§ **Tasks to complete**
1 > Answer these questions using the interview excerpt, one line each.
(a) What era does the speaker say they come from?
(b) Where was the story told that the American children's media machine could not compare to?
(c) What does the interviewer say is really nice to hear in the podcast?
2 > Based on the interview excerpt, answer yes or no to whether each statement agrees with it. Quote the words that decide each answer.
(a) The speaker says they come from an era before color TV.
(b) The speaker says the storytellers' kind of expression was one they often heard as a child in the U.S.
(c) The interviewer asks whether the project was inspired by a fear of the stories being lost.

§ **Page excerpt**
It's really profound that these stories meant so much amongst everything that you were inundated with as a child, like the bright-colored TV and—or actually, maybe it wasn’t—
I come from an era of color TV. Yes, I do. I'm not that old! But yes, the American children's media machine could not compare to a story told in a little town in Sudan. [The storytellers were] just expressive, and it's not an expression that I've heard anywhere here when I was a child here in the U.S.. It's a different kind of expression, and it's a different kind of relaying these stories, and I just loved it.
It's also really nice to hear your own change of voices in the podcast. So one thing you touched on was preserving Sudanese culture and this culture of oral tradition. So was this project inspired, perhaps, by a fear of these stories—and this oral tradition—being lost? And not just with the natural shift of immigrating from one country to another, but also with the horrific violence taking place in Sudan right now. . . did any of that factor in?

§ **Dataset entries**

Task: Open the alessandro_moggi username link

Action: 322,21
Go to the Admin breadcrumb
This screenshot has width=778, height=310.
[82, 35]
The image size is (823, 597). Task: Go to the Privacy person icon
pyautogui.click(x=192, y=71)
* * *
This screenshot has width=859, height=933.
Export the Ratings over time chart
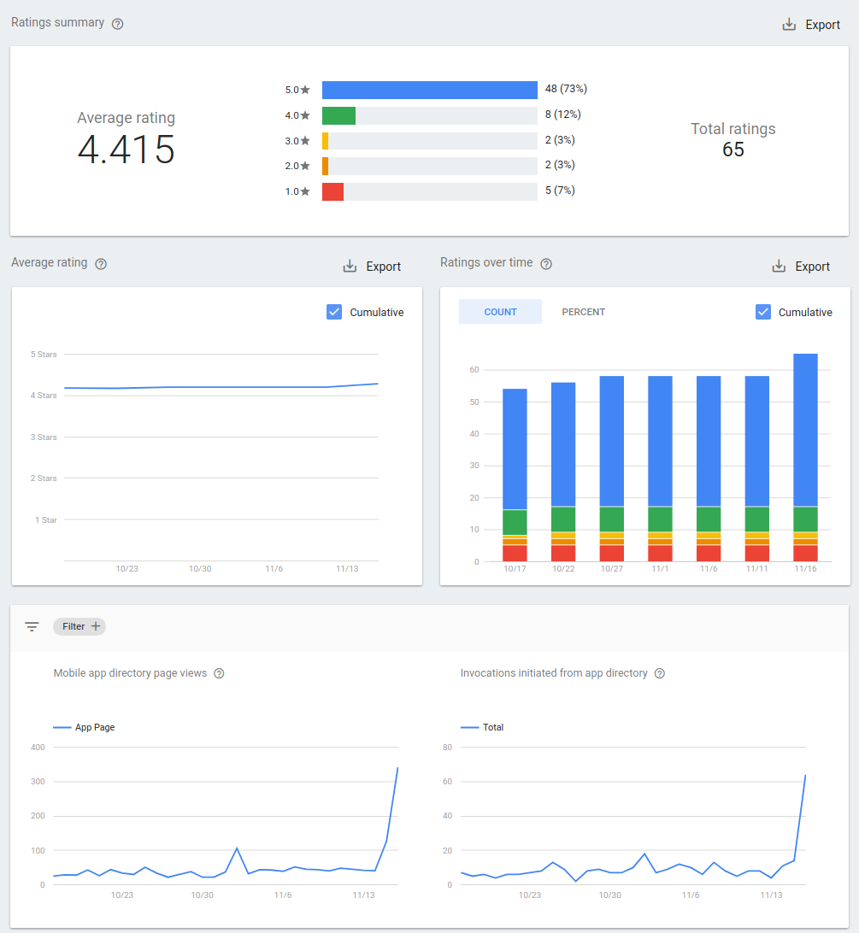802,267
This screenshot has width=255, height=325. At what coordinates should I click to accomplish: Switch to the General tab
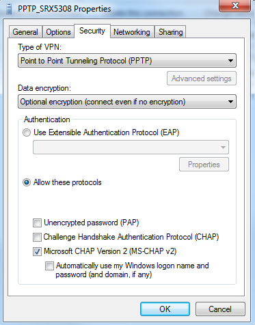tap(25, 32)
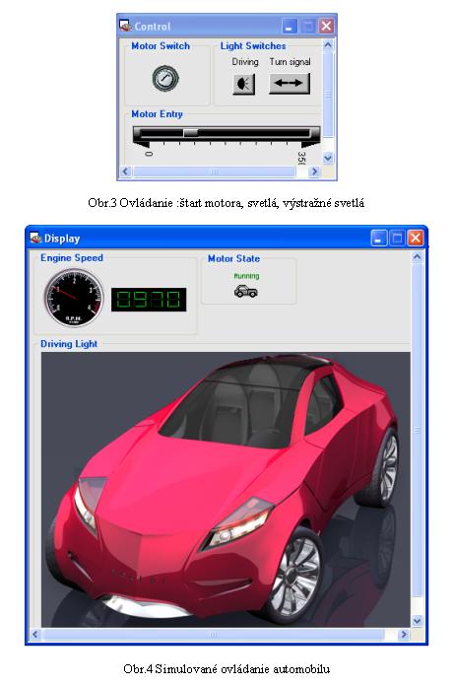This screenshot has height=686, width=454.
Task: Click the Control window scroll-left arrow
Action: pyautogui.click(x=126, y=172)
...
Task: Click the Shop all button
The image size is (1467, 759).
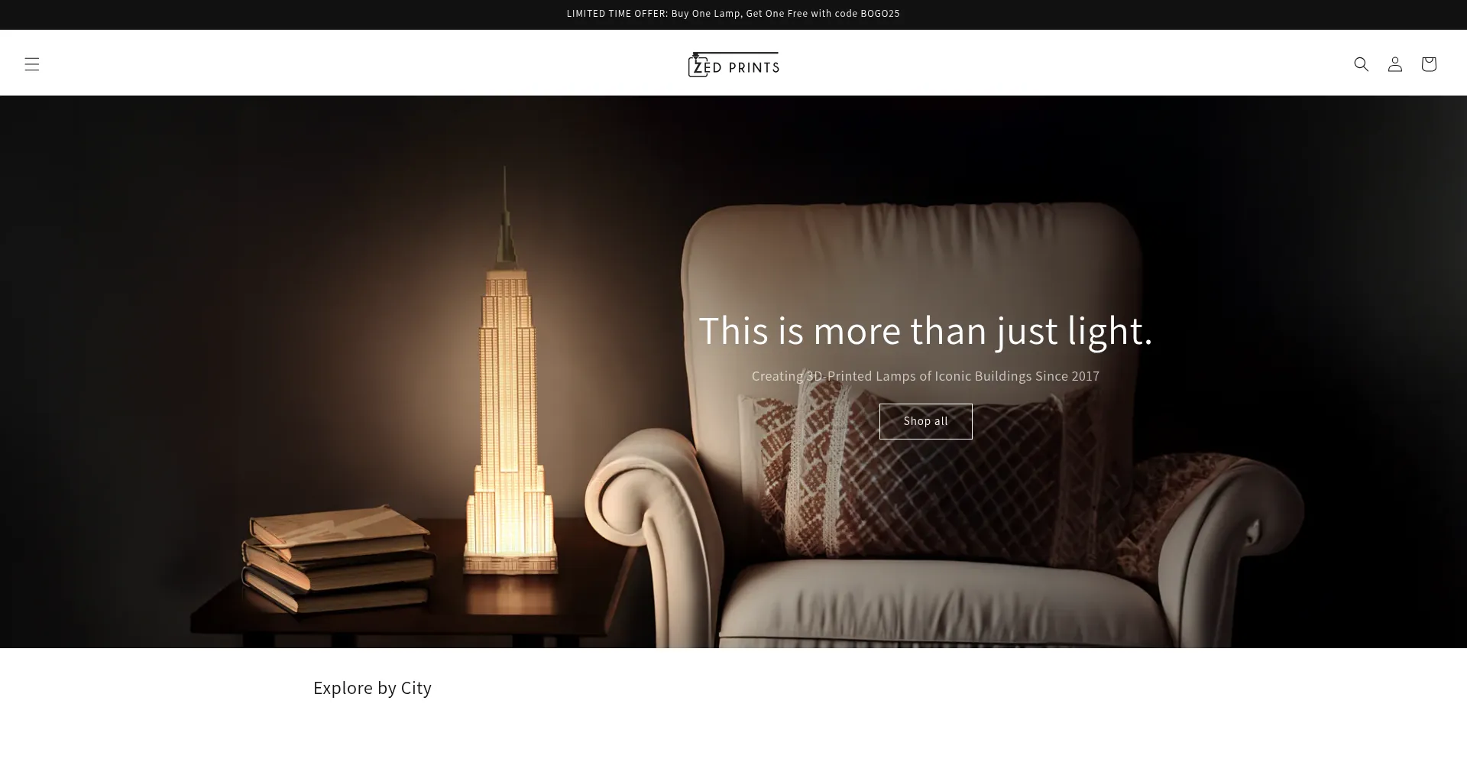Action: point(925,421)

§ **Results of the tasks**
1 >
(a) An era of color TV.
(b) In a little town in Sudan.
(c) The speaker's own change of voices.

2 >
(a) No: "I come from an era of color TV."
(b) No: "it's not an expression that I've heard anywhere here when I was a child here in the U.S."
(c) Yes: "So was this project inspired, perhaps, by a fear of these stories—and this oral tradition—being lost?"